Le nouveau venu était un homme de vingt-huit à trente ans, d'une organisation nerveuse et maladive, pâle, grand, gracieux dans ses mouvements, distingué dans sa tenue ; vêtu proprement, mais cependant avec une sorte de désordre qui n'était pas sans charme et qui tenait le milieu entre le débraillement des grands seigneurs et le laisser-aller de l'artiste. En proie à une forte préoccupation, il écrasait pour le moment son chapeau sous son bras, et passait une main blanche et soignée dans ses cheveux baignés de sueur.
Sa figure agréable, douce et mélancolique, portait un certain caractère d'inquiétude et d'égarement que le novice eût facilement remarqué sans cette attention profonde qu'il mettait à ne plus regarder ni à droite ni à gauche depuis l'arrivée du personnage que nous venons de mettre en scène.
Après être entré assez rapidement dans l'église, s'être arrêté et avoir regardé autour de lui, ce dernier parut essayer de reprendre ses esprits un peu troublés, et se mit à arpenter la chapelle de long en large, jusqu'à ce que, rencontrant le novice dans le rayon de son oeil, il prit soudain sa résolution et marcha droit à lui.
Ce que devinant le novice, plutôt qu'il ne le voyait, il ferma son double livre avec rapidité, ensevelit son visage dans ses deux mains jointes, et s'absorba hypocritement cette fois dans une kyrielle d'oraisons.
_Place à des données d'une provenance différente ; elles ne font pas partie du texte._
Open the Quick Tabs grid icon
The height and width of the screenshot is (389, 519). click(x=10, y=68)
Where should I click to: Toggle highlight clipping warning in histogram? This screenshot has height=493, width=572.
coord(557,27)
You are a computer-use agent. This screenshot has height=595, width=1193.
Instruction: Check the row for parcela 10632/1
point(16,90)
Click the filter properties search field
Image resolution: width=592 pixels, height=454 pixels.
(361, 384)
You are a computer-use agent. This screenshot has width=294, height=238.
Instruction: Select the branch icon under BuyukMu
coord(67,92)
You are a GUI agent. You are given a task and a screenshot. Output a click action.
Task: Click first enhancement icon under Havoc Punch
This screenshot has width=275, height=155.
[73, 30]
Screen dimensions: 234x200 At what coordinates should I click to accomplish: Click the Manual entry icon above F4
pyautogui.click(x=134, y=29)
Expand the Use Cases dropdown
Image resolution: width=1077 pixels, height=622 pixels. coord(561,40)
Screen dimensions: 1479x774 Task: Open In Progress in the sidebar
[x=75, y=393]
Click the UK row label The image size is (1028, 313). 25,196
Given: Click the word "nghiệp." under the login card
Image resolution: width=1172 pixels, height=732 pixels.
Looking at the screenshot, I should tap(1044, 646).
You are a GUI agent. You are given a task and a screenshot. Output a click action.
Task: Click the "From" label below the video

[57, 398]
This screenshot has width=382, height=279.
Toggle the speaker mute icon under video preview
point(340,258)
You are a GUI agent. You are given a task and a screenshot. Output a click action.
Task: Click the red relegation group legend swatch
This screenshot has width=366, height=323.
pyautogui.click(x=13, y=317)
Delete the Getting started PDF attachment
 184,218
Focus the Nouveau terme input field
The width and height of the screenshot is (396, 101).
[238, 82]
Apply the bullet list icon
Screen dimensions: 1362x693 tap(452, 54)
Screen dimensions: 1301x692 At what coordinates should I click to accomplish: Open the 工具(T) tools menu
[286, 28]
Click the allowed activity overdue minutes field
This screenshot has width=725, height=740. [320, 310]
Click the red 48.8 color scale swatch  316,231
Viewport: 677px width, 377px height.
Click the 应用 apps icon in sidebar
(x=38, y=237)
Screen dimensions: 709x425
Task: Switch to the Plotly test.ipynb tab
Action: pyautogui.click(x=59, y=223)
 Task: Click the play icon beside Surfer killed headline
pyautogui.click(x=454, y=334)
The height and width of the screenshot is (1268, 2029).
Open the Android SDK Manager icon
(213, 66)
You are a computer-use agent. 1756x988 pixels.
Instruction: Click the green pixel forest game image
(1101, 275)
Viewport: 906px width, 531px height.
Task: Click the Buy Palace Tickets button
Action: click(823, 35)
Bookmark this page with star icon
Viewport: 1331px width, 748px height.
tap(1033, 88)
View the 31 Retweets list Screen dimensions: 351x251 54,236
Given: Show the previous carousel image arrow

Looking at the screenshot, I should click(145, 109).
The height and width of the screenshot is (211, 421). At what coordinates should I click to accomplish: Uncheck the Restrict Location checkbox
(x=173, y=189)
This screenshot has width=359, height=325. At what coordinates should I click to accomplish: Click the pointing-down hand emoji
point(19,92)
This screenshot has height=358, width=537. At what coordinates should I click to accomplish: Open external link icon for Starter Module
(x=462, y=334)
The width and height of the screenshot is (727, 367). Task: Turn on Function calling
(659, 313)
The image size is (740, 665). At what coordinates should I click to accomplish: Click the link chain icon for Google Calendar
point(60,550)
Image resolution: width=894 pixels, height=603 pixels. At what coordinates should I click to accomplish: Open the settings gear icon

Cependant le nouveau venu s'était approché de telle façon qu'il touchait presque l'épaule du novice, lequel à cette approche parut se réveiller tout à coup et surgir du gouffre de piété dans lequel il s'était abîmé.
- Pardon, mon frère, si je vous trouble dans vos prières, dit l'étranger entamant le premier la conversation.
- Mon frère, répondit le novice en se levant et en cachant sans affectation son livre derrière son dos, je suis à vos ordres.
- Mon frère, voici ce qui m'amène. Je voudrais avoir un confesseur ; voilà pourquoi je me suis approché de vous et vous ai troublé dans vos prières, ce dont je vous demande humblement pardon.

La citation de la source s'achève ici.